Key findings include:
Scanning Microwave Impedance Microscopy (sMIM) characterizes CCPS’s dielectric properties, revealing a thickness-independent dielectric constant (~35) across 6–70 nm, validated by finite element analysis (FEA) and capacitance-voltage (C-V) measurements.
Optimized NC-FETs with MoS2channels (via precise capacitance matching between CCPS and MoS2) exhibit ultra-steep subthreshold swing (~12 mV/dec), negligible hysteresis (insensitive to voltage scan range/rate), and high on-off ratio (~10⁶).
A resistor-loaded inverter based on the NC-FET operates at a low supply voltage (0.2 V) with ultralow power consumption (1.67 pW) and maintains a voltage gain >1, meeting low-power logic circuit requirements.
This work highlights CCPS' s potential for advancing high-performance, low-power post-Moore NC-FET technologies.

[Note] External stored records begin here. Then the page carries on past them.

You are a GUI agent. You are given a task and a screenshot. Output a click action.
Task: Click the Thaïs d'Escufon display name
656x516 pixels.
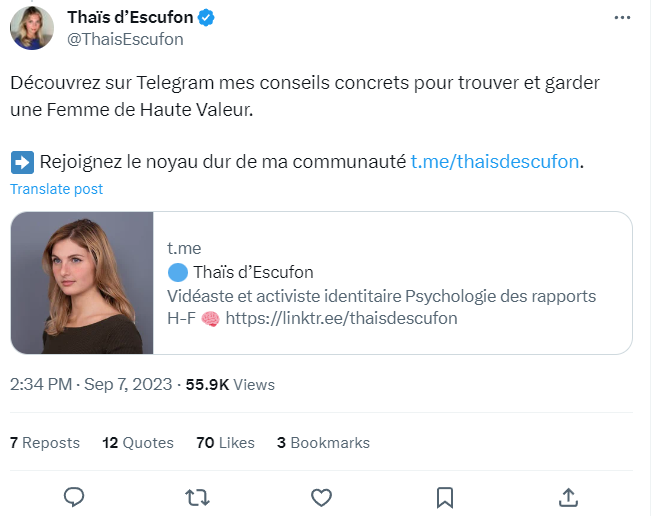click(130, 18)
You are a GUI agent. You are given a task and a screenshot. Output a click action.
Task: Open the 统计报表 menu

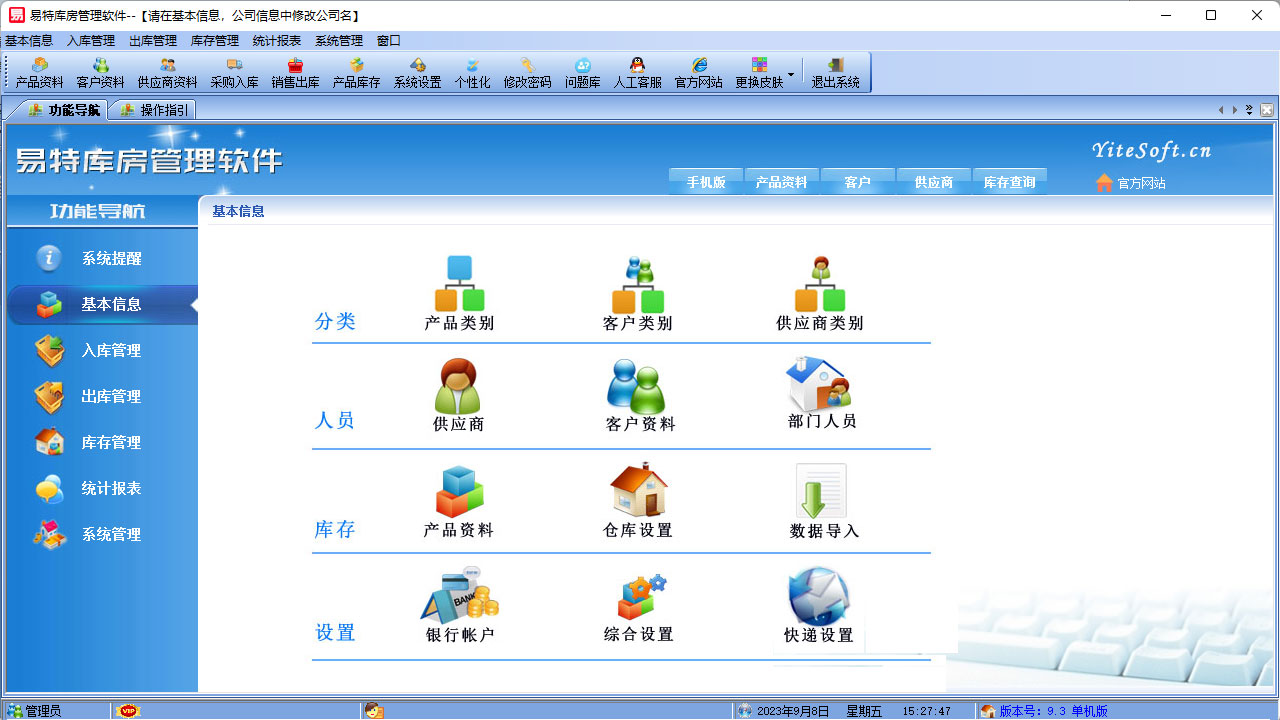[277, 42]
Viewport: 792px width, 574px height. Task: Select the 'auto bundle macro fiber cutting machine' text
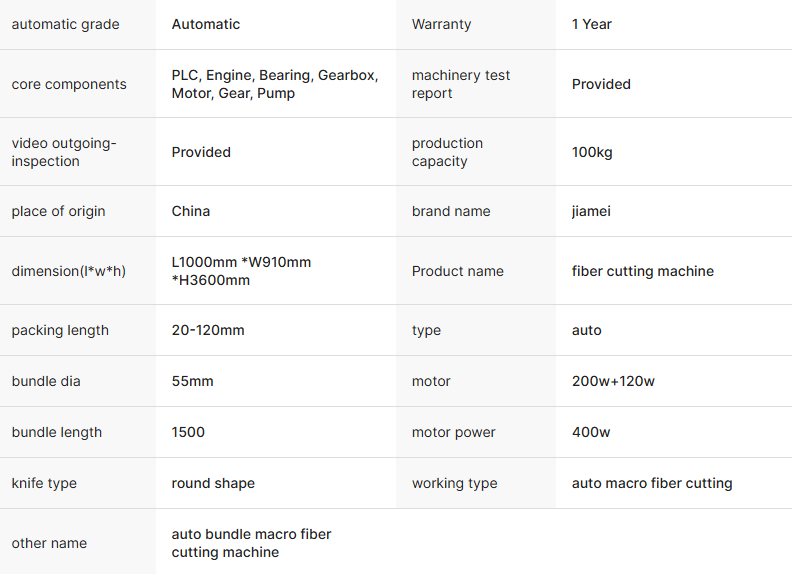[251, 543]
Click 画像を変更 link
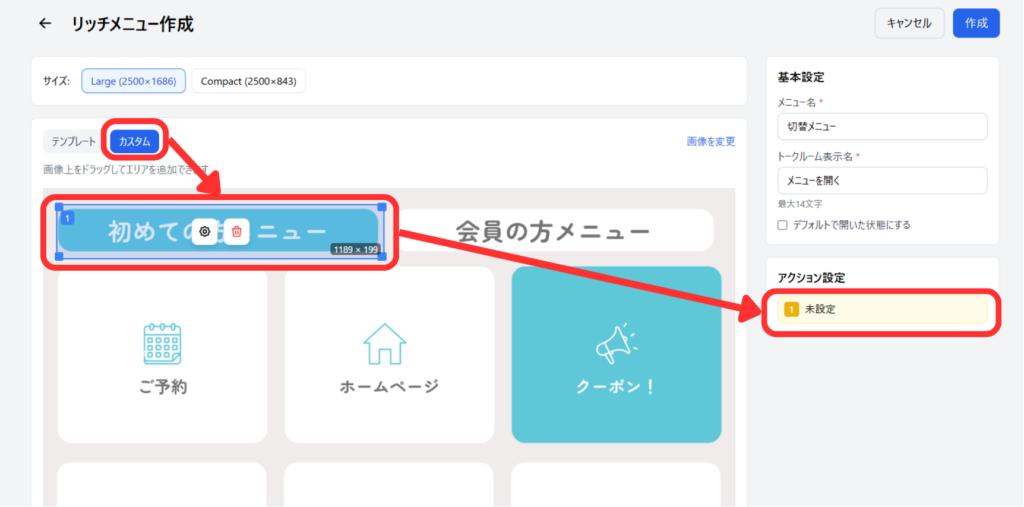This screenshot has height=507, width=1024. tap(710, 142)
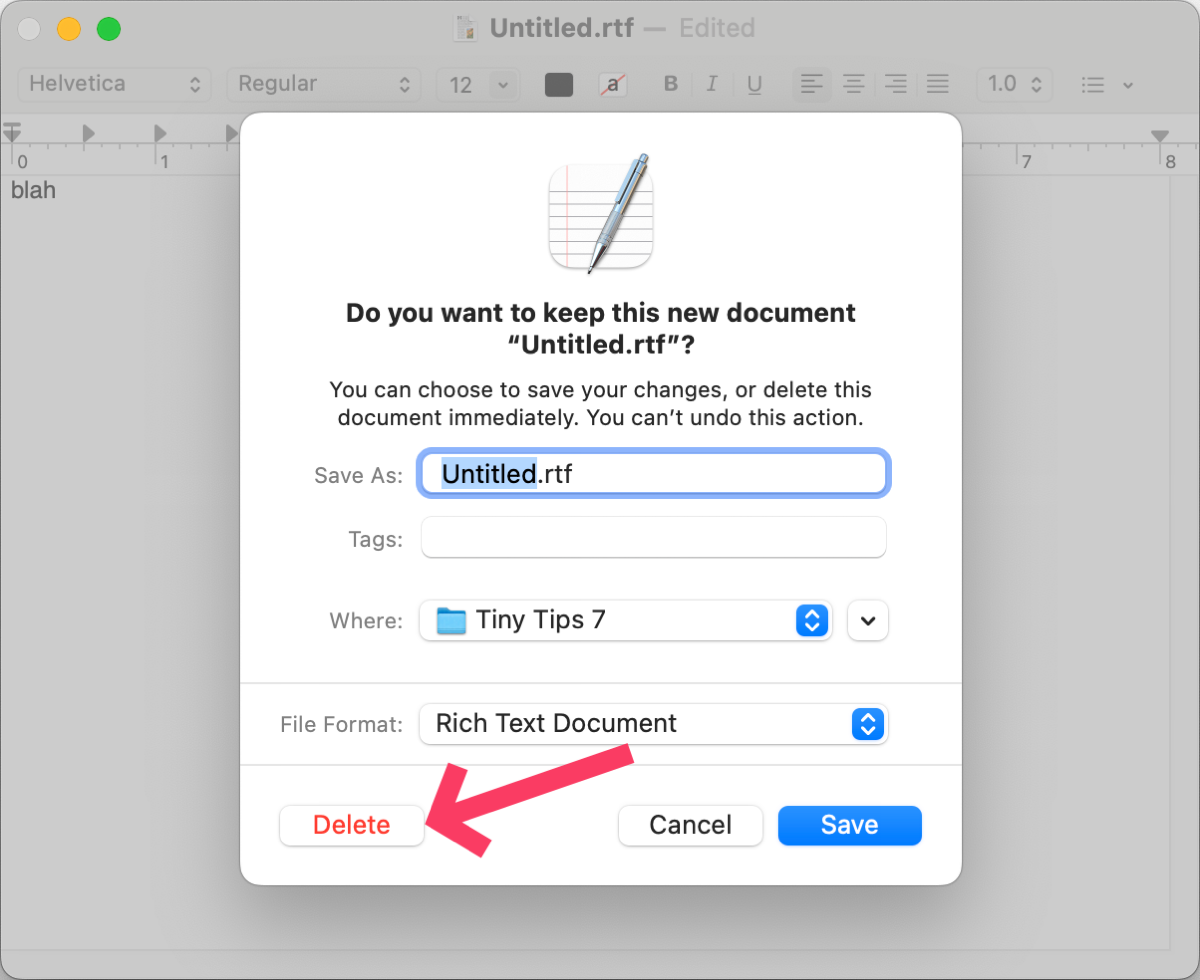The height and width of the screenshot is (980, 1200).
Task: Toggle Italic text formatting
Action: 712,84
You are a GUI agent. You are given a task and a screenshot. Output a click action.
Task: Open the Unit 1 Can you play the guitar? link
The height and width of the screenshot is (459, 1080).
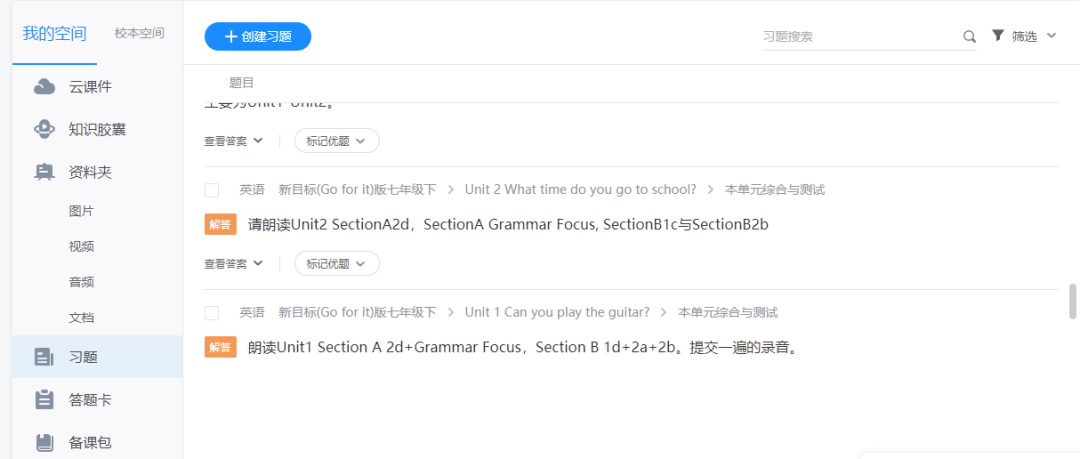556,313
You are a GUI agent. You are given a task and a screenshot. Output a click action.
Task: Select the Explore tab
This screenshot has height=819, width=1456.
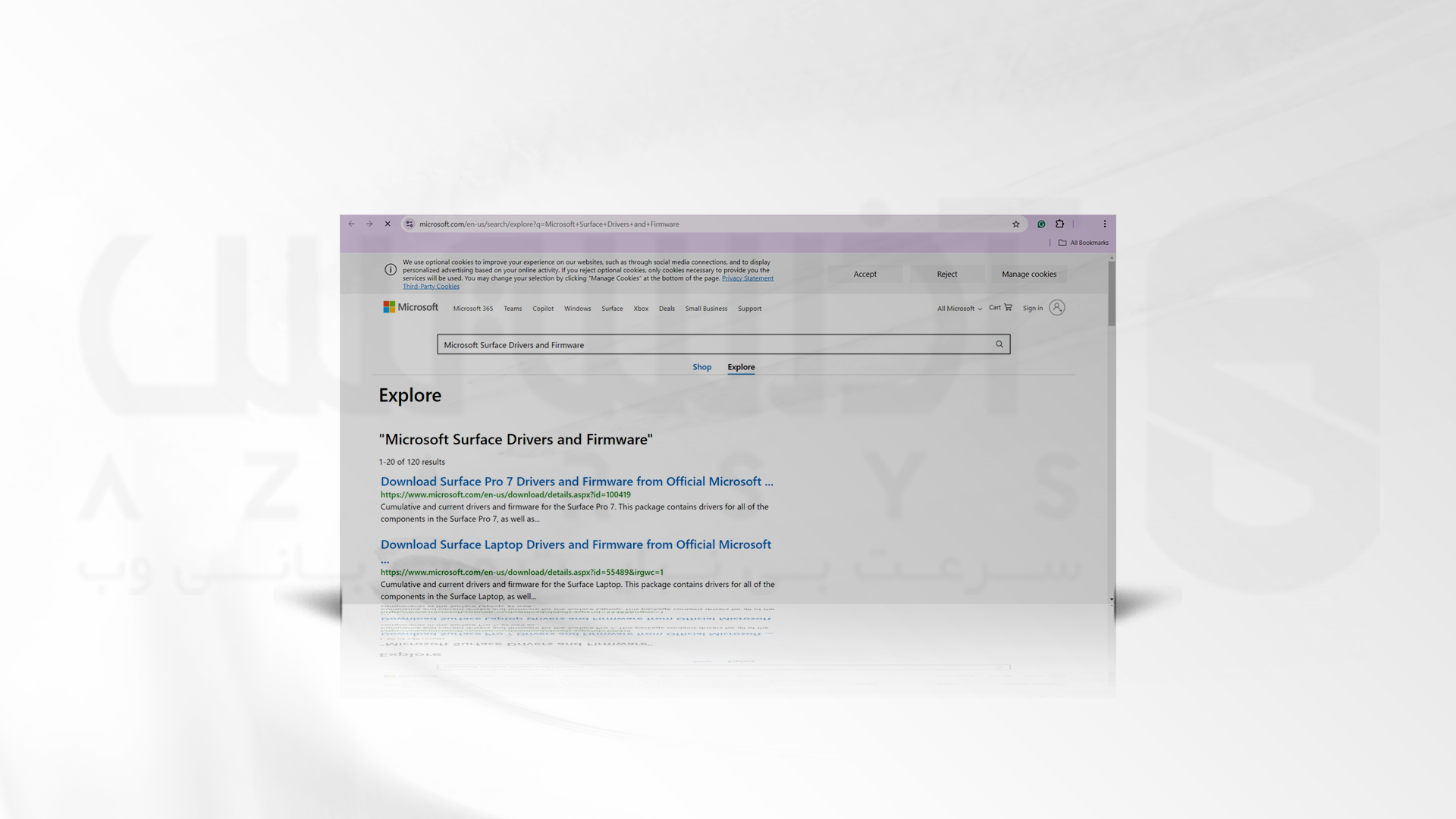pos(740,366)
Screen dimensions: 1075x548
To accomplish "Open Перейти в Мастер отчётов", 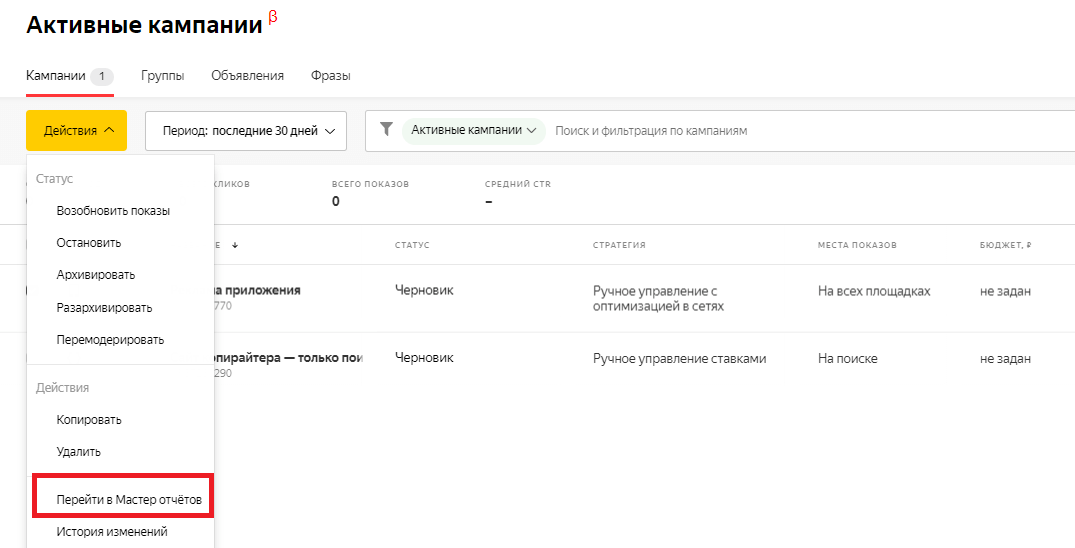I will click(122, 498).
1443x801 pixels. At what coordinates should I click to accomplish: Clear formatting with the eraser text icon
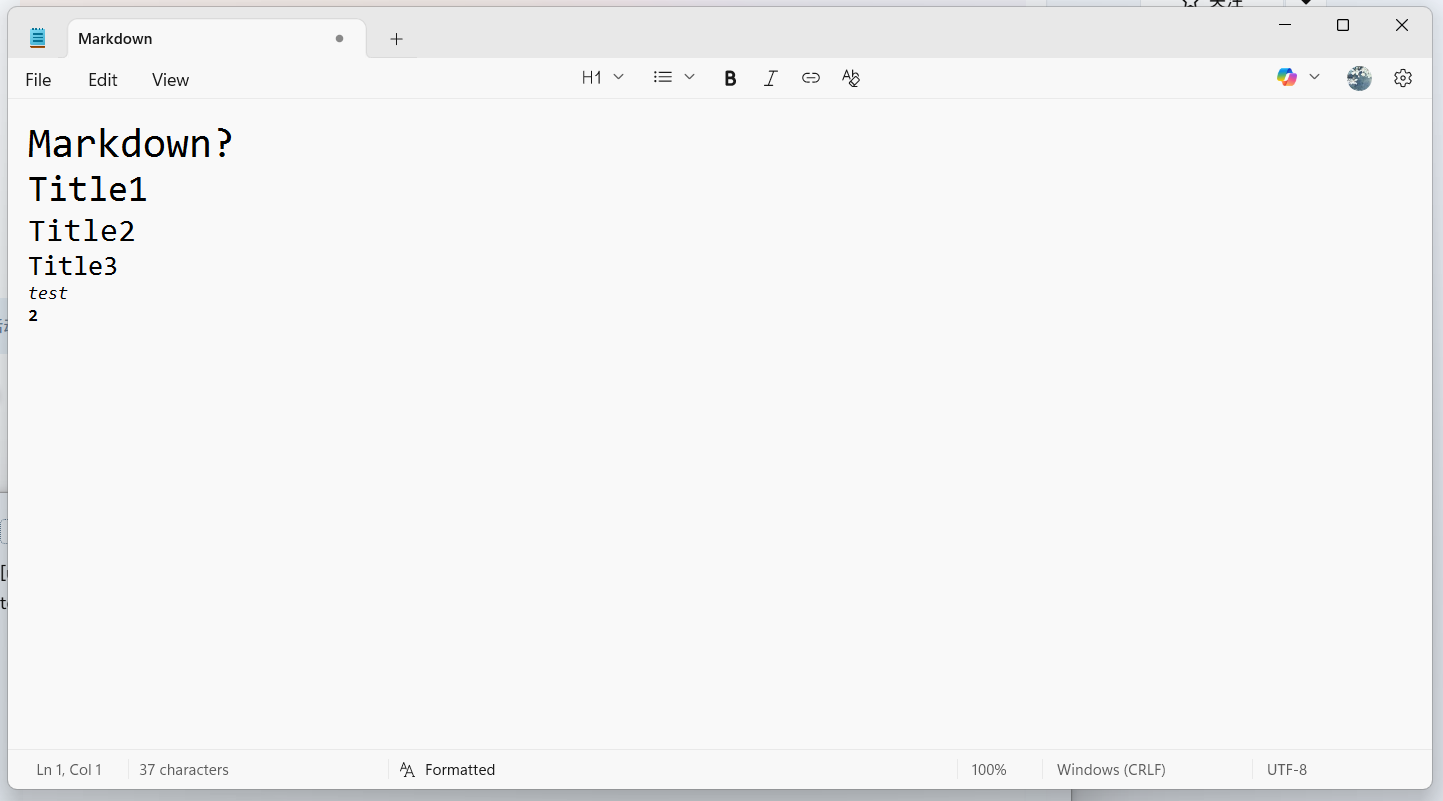(x=851, y=78)
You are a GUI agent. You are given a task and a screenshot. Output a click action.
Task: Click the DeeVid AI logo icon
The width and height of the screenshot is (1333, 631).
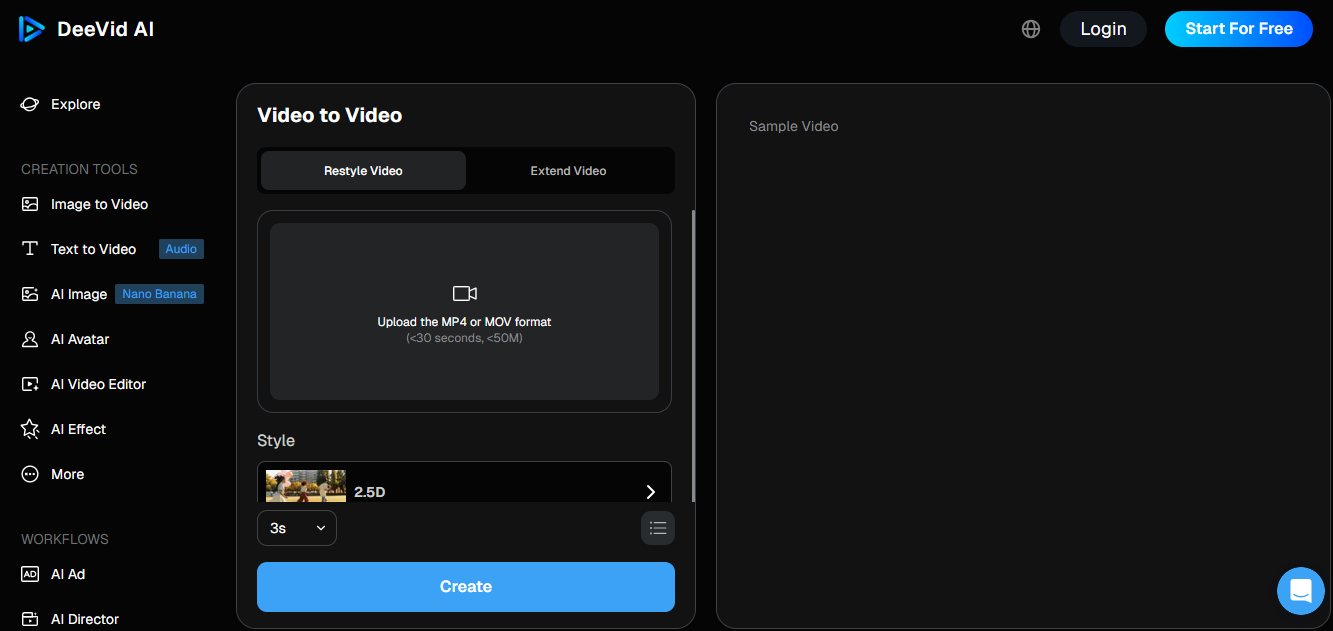pyautogui.click(x=31, y=29)
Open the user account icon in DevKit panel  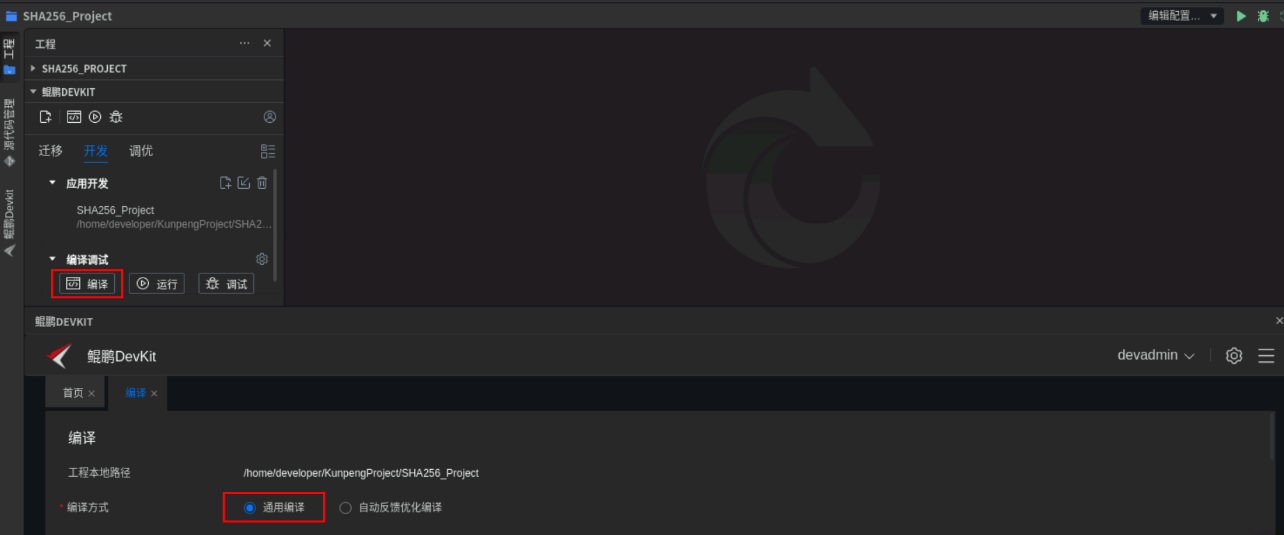click(269, 117)
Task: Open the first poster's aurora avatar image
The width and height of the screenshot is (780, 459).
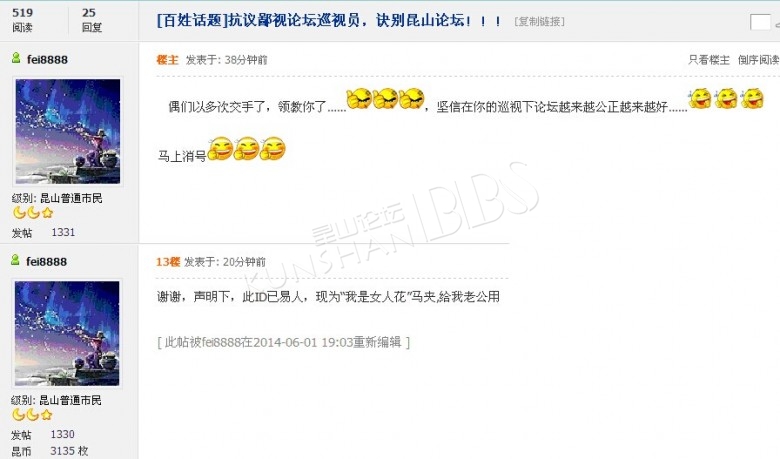Action: click(68, 131)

In this article, the specific application scenarios and functions of scanning microwave impedance microscopy SMIM are as follows:
- Characterizing the dielectric properties of CCPS: Using sMIM technology combined with finite element simulation (FEA), the relative dielectric constant of van der Waals ferroelectric material CuCrP₂S₆ (CCPS) was quantitatively measured and found to be thickness-independent in the thickness range of 6-70 nm, with a value stable at ≈35. This result is consistent with the capacitance-voltage (C-V) measurement, providing key parameters for subsequent device capacitance matching design.
- Obtain CCPS thickness-signal relationship: Extract the signal contrast between CCPS nanosheets and Au substrate through sMIM imaging, and observe a quasi-inverse relationship between signal and thickness, which further assists the quantitative analysis of dielectric constant and clarifies the thickness adaptation range of CCPS as a gate dielectric material.
- Support NC-FET device design: Based on the dielectric constant of CCPS (≈35) measured by sMIM, combined with the dielectric constant of MoS₂ (≈7), the thickness matching conditions of CCPS and MoS₂ are derived (T_CCPS ≤ (T_MoS₂・ε_CCPS)/ε_MoS₂), in order to optimize the NC-FET device structure, achieve hysteresis-free characteristics and ultra-steep sub-threshold swing (≈12 mV/dec) provides data support.